Posted: December 25th, 2013 | Author: | | No Comments »

20131221_083528Josh writes:

Hello from Day 2 of retraining in Nakuru!

Teachers were waiting in classrooms for sessions to begin at 7:00am, 30 minutes ahead of schedule. There was a positive buzz amongst everyone today.

The plan for C7 and nursery today is pretty much to roll with the powerpoints we had initially planned on, making relatively small changes to them. For C7, there’s lots of practice time slotted in–nearly 2 hours of script practice today with several different scripts, and the same tomorrow.

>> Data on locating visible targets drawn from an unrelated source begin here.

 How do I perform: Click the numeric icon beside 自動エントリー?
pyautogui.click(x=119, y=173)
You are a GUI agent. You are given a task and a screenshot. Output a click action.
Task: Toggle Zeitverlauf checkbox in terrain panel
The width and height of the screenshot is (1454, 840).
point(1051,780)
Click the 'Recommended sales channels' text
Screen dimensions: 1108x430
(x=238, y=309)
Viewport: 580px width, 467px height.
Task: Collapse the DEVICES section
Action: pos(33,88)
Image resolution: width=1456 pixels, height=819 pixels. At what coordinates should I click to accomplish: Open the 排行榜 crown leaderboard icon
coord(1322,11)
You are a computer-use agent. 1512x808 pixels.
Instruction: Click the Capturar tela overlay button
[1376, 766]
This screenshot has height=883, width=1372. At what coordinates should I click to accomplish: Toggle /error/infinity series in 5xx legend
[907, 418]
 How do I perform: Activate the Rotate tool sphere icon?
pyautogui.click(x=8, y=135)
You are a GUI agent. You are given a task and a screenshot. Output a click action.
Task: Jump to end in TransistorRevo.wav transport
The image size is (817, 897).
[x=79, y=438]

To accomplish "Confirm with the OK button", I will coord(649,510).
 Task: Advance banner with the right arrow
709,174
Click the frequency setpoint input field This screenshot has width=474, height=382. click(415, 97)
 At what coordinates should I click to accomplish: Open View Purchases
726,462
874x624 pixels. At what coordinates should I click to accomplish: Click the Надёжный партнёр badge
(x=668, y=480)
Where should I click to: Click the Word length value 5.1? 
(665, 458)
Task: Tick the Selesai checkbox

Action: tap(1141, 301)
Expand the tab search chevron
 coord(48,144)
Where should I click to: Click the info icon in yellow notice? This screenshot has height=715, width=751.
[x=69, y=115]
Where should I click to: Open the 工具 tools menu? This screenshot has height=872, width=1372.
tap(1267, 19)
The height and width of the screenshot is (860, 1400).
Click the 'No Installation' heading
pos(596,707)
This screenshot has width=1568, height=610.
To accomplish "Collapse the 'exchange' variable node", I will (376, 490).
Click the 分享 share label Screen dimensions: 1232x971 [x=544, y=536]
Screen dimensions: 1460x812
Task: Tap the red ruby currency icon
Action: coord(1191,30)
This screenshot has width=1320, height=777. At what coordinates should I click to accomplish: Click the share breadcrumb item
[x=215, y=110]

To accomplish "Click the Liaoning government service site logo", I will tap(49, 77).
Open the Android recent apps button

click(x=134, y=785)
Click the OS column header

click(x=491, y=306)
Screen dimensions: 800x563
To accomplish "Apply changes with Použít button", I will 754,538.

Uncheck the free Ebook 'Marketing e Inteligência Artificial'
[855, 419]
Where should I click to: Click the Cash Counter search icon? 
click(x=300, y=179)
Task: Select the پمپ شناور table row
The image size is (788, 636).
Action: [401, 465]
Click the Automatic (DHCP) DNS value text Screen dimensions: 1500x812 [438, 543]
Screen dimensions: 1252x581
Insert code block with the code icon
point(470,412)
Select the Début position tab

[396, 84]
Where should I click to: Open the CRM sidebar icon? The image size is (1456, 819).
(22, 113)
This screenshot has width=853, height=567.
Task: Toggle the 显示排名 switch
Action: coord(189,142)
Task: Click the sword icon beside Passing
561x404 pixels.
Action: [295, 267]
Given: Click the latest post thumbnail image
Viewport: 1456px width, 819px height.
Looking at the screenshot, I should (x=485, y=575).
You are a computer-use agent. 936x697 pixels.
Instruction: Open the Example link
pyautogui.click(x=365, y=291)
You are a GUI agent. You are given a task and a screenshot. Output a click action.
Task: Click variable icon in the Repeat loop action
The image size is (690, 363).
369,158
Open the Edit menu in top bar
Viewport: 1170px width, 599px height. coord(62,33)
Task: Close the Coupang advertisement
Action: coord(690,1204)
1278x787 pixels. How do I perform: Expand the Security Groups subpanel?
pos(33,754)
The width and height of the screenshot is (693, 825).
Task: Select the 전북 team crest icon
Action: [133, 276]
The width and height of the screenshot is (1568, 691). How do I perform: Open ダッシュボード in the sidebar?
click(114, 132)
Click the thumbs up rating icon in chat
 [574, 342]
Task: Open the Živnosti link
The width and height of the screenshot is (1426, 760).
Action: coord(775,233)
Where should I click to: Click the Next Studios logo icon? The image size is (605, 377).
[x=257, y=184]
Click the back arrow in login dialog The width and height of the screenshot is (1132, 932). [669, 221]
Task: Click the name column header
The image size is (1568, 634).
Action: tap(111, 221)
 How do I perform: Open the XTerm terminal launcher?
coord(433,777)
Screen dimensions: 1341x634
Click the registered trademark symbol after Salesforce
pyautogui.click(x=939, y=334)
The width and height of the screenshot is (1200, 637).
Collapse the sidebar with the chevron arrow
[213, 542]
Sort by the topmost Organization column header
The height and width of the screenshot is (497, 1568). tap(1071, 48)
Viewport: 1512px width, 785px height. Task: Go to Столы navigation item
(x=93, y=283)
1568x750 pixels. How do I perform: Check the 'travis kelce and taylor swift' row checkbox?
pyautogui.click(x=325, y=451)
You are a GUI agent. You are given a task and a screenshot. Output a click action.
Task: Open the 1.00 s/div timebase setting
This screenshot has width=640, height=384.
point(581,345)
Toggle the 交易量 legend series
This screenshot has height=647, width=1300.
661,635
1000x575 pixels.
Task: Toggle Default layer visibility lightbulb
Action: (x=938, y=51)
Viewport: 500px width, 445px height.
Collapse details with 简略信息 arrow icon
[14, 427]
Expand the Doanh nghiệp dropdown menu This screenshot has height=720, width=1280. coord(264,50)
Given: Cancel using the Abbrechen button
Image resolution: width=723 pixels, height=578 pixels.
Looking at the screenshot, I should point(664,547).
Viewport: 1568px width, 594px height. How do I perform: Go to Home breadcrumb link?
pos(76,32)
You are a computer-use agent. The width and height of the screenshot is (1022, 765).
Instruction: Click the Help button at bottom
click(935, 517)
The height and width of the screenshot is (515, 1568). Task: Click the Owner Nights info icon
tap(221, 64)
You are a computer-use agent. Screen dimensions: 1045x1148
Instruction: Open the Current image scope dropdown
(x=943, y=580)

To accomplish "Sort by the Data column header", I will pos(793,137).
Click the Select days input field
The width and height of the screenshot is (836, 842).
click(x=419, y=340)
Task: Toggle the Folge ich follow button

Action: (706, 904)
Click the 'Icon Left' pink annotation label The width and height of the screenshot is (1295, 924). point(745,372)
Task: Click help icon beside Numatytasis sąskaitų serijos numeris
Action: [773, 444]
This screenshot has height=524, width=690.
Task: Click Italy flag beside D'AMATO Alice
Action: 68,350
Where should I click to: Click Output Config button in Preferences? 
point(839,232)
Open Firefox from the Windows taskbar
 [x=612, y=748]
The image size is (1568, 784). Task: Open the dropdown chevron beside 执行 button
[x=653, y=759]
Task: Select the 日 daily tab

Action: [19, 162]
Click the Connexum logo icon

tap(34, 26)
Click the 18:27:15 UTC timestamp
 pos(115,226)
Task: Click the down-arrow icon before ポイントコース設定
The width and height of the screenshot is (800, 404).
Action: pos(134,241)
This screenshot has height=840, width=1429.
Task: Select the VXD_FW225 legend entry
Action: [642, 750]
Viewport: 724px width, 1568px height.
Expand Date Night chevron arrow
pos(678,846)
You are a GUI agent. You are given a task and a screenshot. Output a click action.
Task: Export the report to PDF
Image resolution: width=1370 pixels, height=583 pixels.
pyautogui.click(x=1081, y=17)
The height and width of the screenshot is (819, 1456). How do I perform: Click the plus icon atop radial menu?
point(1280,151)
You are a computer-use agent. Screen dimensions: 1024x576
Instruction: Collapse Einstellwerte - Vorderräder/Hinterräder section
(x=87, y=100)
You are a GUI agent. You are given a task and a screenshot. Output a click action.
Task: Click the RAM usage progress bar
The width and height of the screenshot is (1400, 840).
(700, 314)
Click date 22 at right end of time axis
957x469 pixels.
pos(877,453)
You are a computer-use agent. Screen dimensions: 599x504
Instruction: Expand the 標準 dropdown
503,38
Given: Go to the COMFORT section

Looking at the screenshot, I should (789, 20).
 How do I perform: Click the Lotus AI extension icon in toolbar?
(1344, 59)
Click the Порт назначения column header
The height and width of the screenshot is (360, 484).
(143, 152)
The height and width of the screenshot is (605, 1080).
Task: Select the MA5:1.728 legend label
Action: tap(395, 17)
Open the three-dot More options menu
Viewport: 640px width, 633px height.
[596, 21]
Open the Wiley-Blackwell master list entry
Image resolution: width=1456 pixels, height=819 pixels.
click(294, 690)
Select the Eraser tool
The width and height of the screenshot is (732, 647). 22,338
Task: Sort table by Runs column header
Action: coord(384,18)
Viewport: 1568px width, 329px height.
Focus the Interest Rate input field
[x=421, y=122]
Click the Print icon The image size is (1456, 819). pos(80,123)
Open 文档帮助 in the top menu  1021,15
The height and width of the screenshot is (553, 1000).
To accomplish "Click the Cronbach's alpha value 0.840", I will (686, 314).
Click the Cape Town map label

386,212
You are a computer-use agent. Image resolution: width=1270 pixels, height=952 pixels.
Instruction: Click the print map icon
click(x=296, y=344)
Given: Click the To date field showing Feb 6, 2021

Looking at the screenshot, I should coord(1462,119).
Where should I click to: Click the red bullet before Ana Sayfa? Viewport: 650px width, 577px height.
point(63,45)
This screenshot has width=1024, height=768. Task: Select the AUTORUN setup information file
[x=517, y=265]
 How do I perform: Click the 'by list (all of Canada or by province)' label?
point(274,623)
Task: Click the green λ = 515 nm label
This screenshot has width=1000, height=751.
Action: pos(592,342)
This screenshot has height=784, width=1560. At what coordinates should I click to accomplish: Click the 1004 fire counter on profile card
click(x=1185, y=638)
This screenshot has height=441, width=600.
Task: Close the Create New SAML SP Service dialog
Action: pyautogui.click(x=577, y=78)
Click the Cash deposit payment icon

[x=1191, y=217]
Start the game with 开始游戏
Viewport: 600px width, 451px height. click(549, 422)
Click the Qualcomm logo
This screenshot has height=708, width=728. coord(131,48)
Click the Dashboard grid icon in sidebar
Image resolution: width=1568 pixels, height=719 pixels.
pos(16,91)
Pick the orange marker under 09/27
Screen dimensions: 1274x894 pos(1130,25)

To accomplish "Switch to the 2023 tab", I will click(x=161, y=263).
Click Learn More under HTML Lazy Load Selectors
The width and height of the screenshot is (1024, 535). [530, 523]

C7 Session 1, a review of pacing, was spot on (8/10, per me and Theresa). After a quick review of the idea of pacing, teachers broke into groups and practiced delivering a chunk of a lesson in exactly 10 minutes. Most teachers hit exactly 10–others went a little short!–but all got a solid sense of what “quick pacing” means for C7 scripts. Imagine hundreds of teachers in the corridor, rooms, and yard, grouped in “classes” of 6-10, acting as pupils while a Bridge teacher leads them in an actual C7 script with a portable chalkboard.

C7 Session 2, on circulation, also featured a quick PPT and then time for teachers to practice circulating with “classes”–this time of 12-16 “pupils.” Saw great stuff. Yesterday, teachers practicing the moves sort of feigned providing actual prompts. Today, the “pupils” are working on real English problems, and the “teachers” are giving meaningful feedback and prompts to pupils, that really last 30 seconds–rather than just a 10 second “keep working on problem 4.”

Nursery training looks great too. Lots of practicing in small groups with actual scripts. Best part of my day was seeing Geordie actively participating in several Nursery mini classes, complete with clapping along and counting to 20, which is something we need to get our nursery students to be able to do.

The coolest part of these sessions is, I think, that teachers are getting into our structures deeply enough that they’re organically bringing up issues that all teachers in the world have with moves like PPL (Praise Prompt Leave) and pacing. I’ve heard totally organic conversations in sessions–that is, totally unprompted by me–about how timers would be really helpful for teachers so that they can capture exactly 30 seconds, and about how when doing PPL, you have to position your body so that you see everyone in the room.

Again, I want to be cautious here, given what’s at stake here. But bottom line, I’m watching all of our C7 teachers execute actual C7 scripts, and am seeing very much what we hope to see across all academies in January: pupils “owning” more of the learning, thinking more during a typical class in Kenya. Still some way to go with getting teachers doing some of our teacher moves in more advanced ways. And still some way to go with getting our message right on marking, the C7 schedule, and other logistics. I’ll try to address those tomorrow.